Saudi Arabia ignores Trump over oil cuts

Saudi Arabia’s Energy Minister Khalid al-Falih said on Wednesday that he was leaning toward an extension of the OPEC+ production cuts after June, although he noted that the producer group would take a measured approach not to tighten the oil market too much.

Asked to comment on President Trump’s tweet from earlier this week that called on OPEC “to take it easy,” al-Falih told CNBC on the sidelines of an OPEC symposium in Riyadh that “We are taking it easy.”

“Oil prices getting too high. OPEC, please relax and take it easy. World cannot take a price hike – fragile!” President Trump tweeted on Monday in his latest criticism of OPEC’s cuts aimed at rebalancing the market and lifting prices.

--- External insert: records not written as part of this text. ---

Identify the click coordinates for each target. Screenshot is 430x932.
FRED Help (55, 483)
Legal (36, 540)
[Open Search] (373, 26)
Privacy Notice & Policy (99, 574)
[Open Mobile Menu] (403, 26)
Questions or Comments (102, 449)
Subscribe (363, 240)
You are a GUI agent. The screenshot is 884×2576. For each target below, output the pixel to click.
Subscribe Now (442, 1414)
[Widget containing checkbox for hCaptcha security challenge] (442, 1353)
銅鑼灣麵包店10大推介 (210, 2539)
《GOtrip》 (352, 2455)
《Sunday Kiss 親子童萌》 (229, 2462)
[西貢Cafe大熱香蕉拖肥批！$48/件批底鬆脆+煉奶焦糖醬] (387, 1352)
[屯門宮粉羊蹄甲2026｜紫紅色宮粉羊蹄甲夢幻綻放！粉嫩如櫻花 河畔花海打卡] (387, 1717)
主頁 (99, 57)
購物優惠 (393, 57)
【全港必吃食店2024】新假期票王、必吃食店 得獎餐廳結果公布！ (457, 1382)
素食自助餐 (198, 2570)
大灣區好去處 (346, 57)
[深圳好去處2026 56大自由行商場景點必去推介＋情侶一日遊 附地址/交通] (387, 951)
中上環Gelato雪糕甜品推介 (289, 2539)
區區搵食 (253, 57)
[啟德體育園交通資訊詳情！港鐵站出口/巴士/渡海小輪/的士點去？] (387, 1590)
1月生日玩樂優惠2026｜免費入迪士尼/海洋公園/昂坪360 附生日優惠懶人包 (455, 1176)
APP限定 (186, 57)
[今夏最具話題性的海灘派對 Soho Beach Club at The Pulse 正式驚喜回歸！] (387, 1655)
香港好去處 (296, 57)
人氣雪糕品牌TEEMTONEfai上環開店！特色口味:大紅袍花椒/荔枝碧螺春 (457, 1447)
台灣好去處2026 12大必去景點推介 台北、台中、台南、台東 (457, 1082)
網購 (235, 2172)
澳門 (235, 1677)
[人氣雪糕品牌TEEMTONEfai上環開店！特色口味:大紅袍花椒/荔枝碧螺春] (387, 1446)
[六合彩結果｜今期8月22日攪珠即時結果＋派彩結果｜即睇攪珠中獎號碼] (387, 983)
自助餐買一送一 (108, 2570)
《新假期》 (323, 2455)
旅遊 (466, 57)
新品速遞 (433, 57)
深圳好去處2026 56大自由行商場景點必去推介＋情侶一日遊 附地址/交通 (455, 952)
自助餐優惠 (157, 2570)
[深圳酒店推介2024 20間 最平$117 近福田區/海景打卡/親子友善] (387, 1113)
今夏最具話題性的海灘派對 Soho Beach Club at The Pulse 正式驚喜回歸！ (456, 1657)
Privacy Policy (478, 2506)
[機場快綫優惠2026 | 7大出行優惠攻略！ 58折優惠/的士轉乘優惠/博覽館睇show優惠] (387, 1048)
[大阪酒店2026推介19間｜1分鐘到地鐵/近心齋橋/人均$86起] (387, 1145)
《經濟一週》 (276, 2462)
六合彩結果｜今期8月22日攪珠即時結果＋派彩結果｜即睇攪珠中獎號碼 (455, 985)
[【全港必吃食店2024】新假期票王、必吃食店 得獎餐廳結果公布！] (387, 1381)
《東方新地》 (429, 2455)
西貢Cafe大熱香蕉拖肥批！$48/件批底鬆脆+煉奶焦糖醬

OPEC cartel countries and other major oil producers in January began implementing a six-month deal to cut output by 1.2 million barrels per day to shore up sagging prices.

The deal has pushed prices higher but so far failed to boost them to their multi-year peak of US$85 a barrel reached in October, triggering speculation of an extension of the deal to cut production.

“We remain flexible. I am leaning towards the likelihood of an extension in the second half” of this year for the output cuts, Khalid al-Falih, energy minister of the world’s top crude exporter Saudi Arabia, told CNBC television in Riyadh.

Falih said it was hard to foresee the situation in June when the agreement between major oil producers, including Russia, expires.

“All of the outlooks that I have seen we’ll need to moderate production in the second half of this year, but you never know,” he said.

OPEC production fell to a four-year low in January as the cartel, and its unofficial leader Saudi Arabia, applied the new pact to shore up prices, the International Energy Agency said this month.

Trump has frequently called for OPEC to keep production high to limit rising oil prices that stem economic growth.

Oil prices crashed in mid-2014 to below US$30 a barrel, down from over US$100 a barrel, due to a glut in supplies and weakening global demand.

Speaking at a symposium organised by the Riyadh-based International Energy Forum, Falih said a lack of adequate investments in oil and gas, which OPEC estimates at US$11 trillion by 2040, would see supplies fall short of demand.

“OPEC and our non-OPEC partners, led by Russia, continue to play their role in helping to balance the market,” the minister said.

“But sustaining that role requires timely investments, reliable supply, and appropriate spare capacity,” he added.